Truc Nguyen, visiting associate professor of chemistry is filling in for Professor of Chemistry Ron Warnet, while Samantha Larimer, visiting assistant professor of biology, covers courses for Jackie Brittingham, associate professor of biology and Professor of Biology Pat Singer, who are each on leave for one semester.

For both Nguyen and Larimer, this is their first full-time teaching position.

“I taught courses in graduate school, but now I get to design my own courses.” Larimer said. “I feel like a student again. I have a lot of ideas.”

There were three professors who left late last year, leaving the school little time to complete tenure- track searches.

“A tenure-track search is a national search,” Steve Griffith, vice president and dean of academic affairs said. “When you have a late resignation you have to find someone to fill that spot for the upcoming year pretty quickly. Instead of doing a full tenure-track search you bring in someone close.”

Visiting professors in English, education and communication studies were hired to fill positions of teachers who left last year.

Jane Moeller and Pat Kelley have both joined the education department as visiting instructors. Assistant Professor John Holden and Instructor Stephanie Sic bring experimental psychology, cognitive learning and development experience to the psychology department respectively.

In the department of communication studies, Marty Feeney has temporarily joined the staff. Feeney, who previously taught at Central College in Pella for 21 years, came to Simpson for a change of pace.

“I was looking for a new opportunity,” he said. “Simpson has been an easy place to fit in.”

Visiting Instructor Daryl Sasser has been hired in the history department to help teach the western civilization courses, which have always been popular for the western tradition cornerstone. Sasser has taught at Simpson before. He was an adjunct for four years in the late ’90s.

Assistant Professor Frank Curti was hired in the chemistry and physics department as part of the administration’s plan to add 10 new teaching positions over the next 5 years. Curti brings experience in surface science and nanotechnology to the field. He is looking forward to adding new classes and research projects to the department.

“One reason I liked Simpson was that I could tell this place was moving forward,” Curti said. “We are currently discussing new courses and incorporating outreach.”

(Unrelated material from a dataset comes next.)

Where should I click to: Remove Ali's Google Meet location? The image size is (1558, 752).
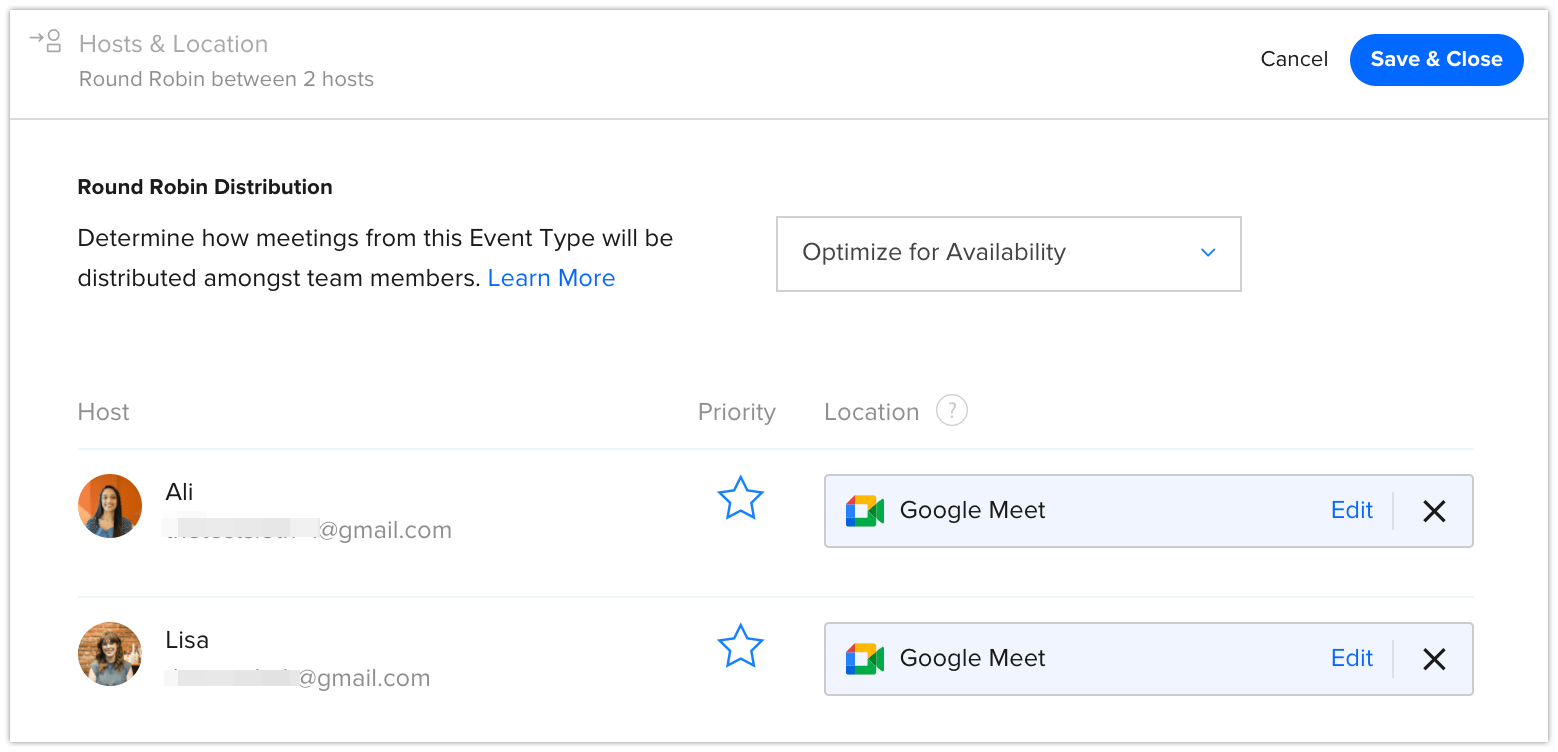coord(1433,511)
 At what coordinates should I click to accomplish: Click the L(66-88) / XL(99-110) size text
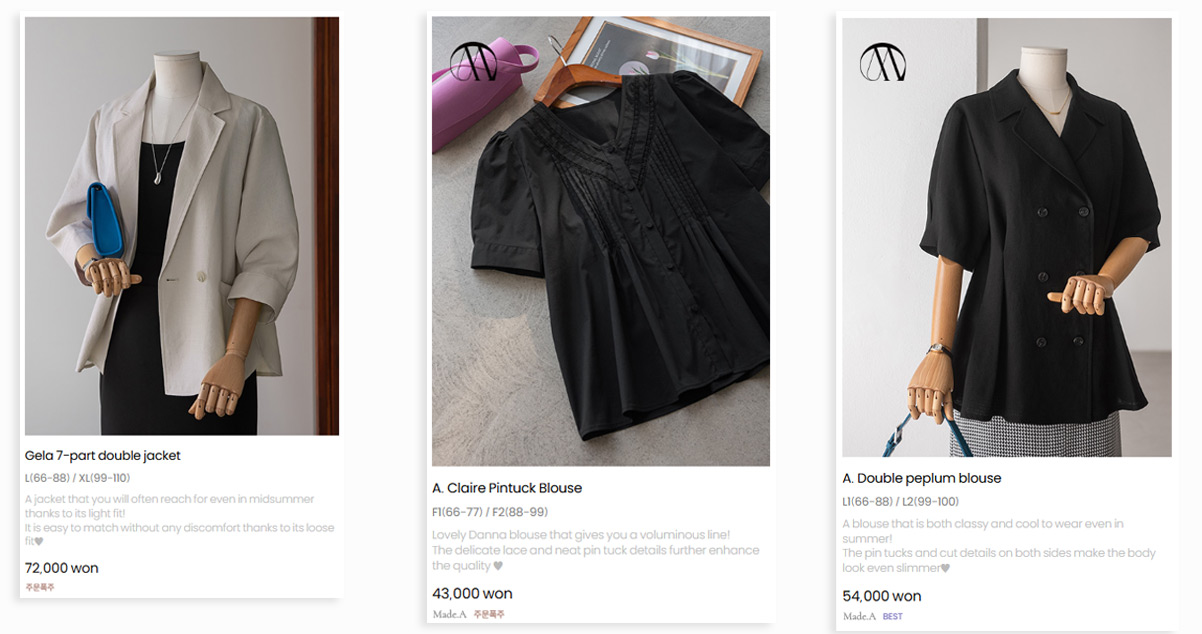(x=77, y=478)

Bill Schellhorn, assistant professor of mathematics, has taught as an adjunct at Simpson for two years. This year Schellhorn is taking a full-time role after the retirement of Professor Bruce Sloan. Two additional professors, Raelene Best, assistant professor of music and Ann Woldt, assistant professor of theater were also given full-time positions after teaching at Simpson part time for several years.

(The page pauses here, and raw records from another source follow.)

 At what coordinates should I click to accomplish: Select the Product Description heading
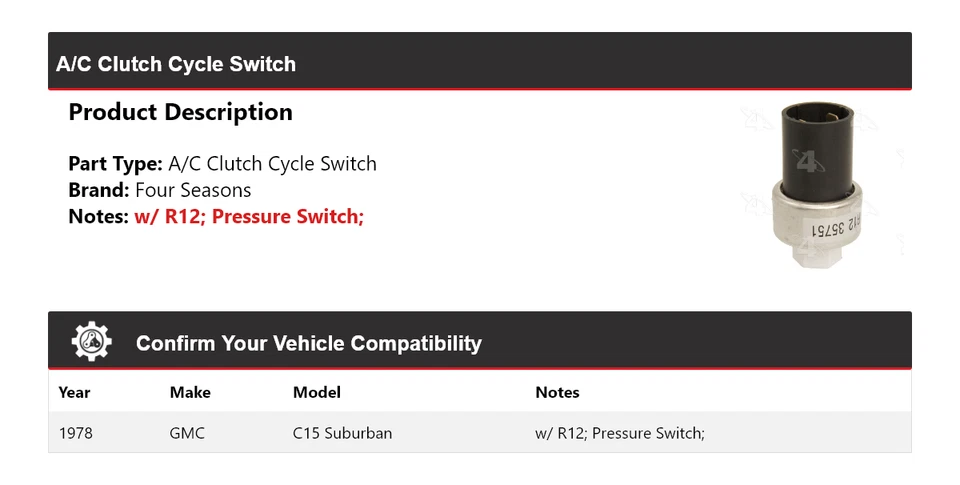click(x=180, y=112)
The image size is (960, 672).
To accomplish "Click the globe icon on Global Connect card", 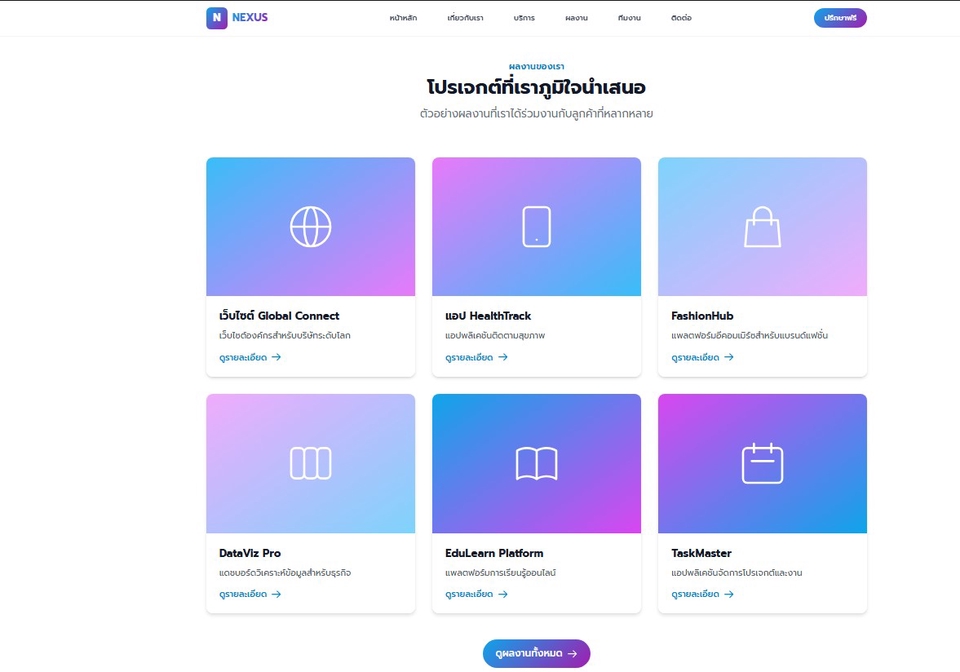I will coord(310,226).
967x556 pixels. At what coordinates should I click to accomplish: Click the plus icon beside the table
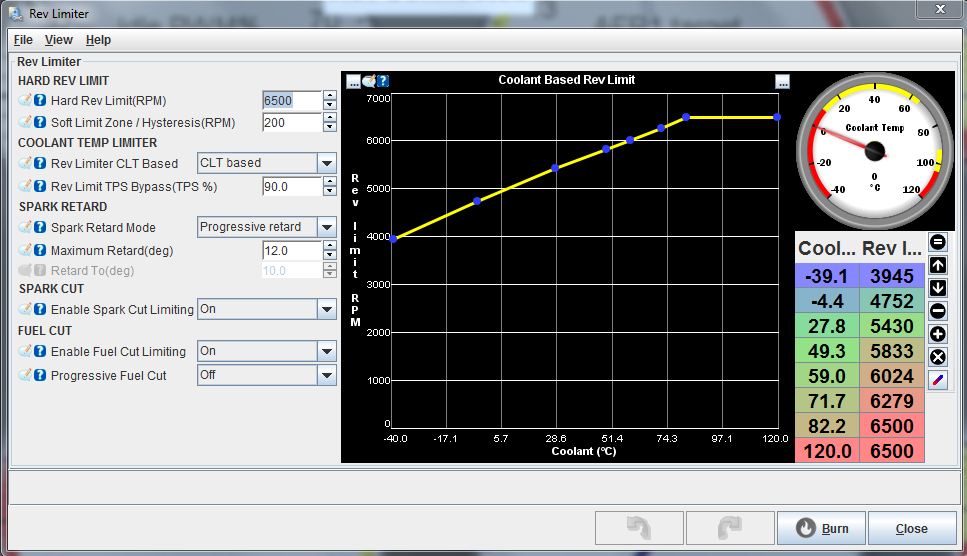tap(937, 334)
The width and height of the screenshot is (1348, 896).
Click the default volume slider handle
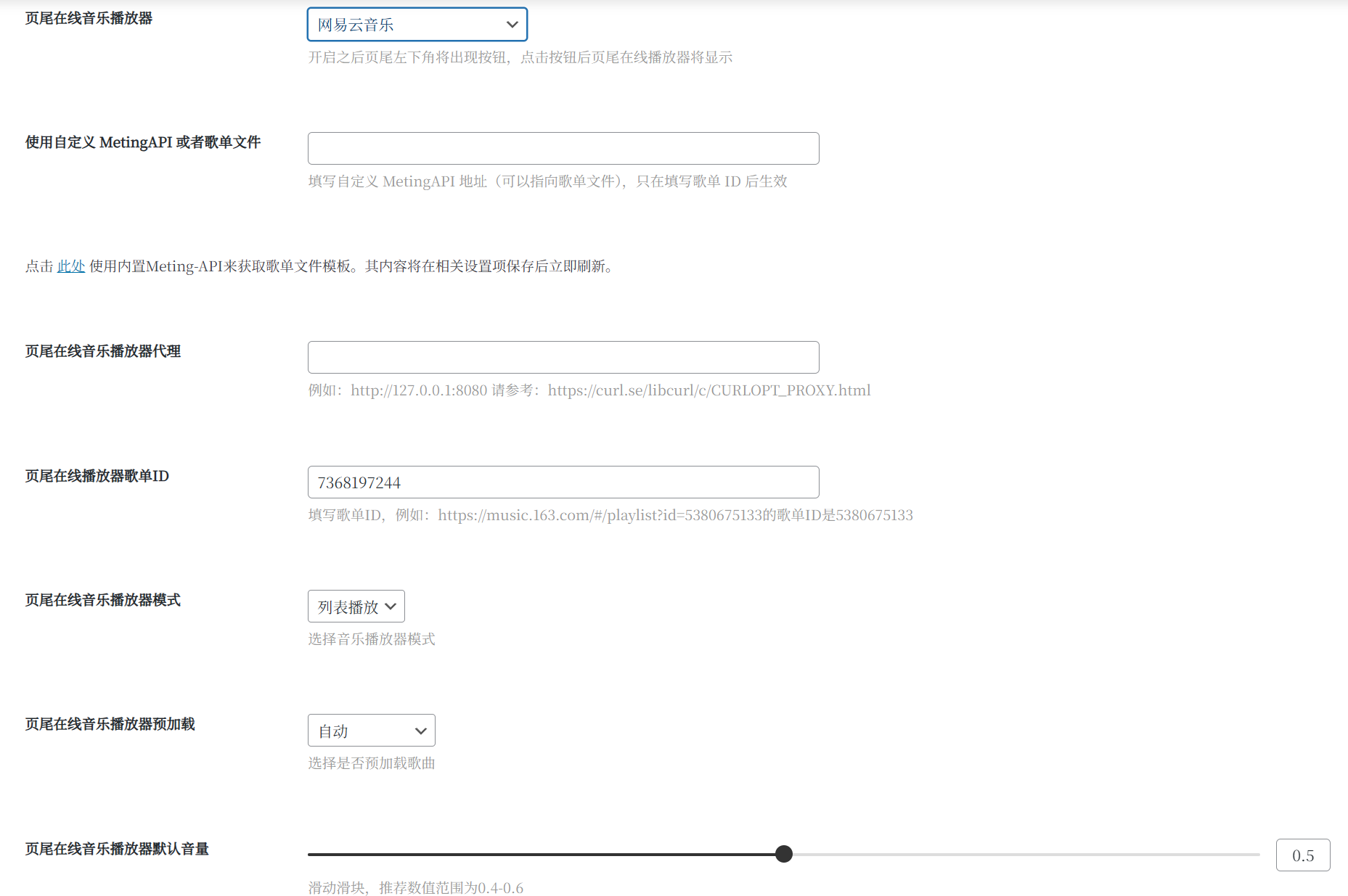pyautogui.click(x=784, y=854)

Four additional professors have been hired in tenure-track positions. Marci Carrasquillo has been hired as a successor to Professor of English Todd Lieber, who is planning to retire in 2009. Instructor Rebecca Livingstone is taking over for Professor Owen Duncan who retired from the history department last year.

Assistant Professor Rachel Bandy joins the criminal justice department with a focus on sociology. She had previously spent time working with police departments in Colo., Utah and Minn. working with abuse victims. After Bandy received her Ph.D., she knew where she wanted to teach.

“I came across Simpson’s Web site even before there was a position open,” Bandy said. “I was impressed with its progressive mission and dedication to education.”

Assistant Professor Julie Summers is new to the full-time staff, though not to the school. Summers has previously taught in the Simpson Department of Adult Learning. She joins the communication studies department with a focus on corporate communications.

Griffith said that the number of new faculty members this year is higher than usual. One of the goals of the administration is to reduce the course load of each professor. They plan on doing this by increasing the number of tenure- track positions and using a few adjunct professors.

However, Griffith did say that continually hiring professors for only one year is not the way that administrators want to go.

“There are a lot of institutions today that have gone away from the tenure-track positions and hired a lot more adjuncts,” Griffith said. “Simpson is very clear that we don’t want to become a place like that. Tenure-track faculty members can bring so much more to a campus with advising, office hours for students and involvement in the campus.”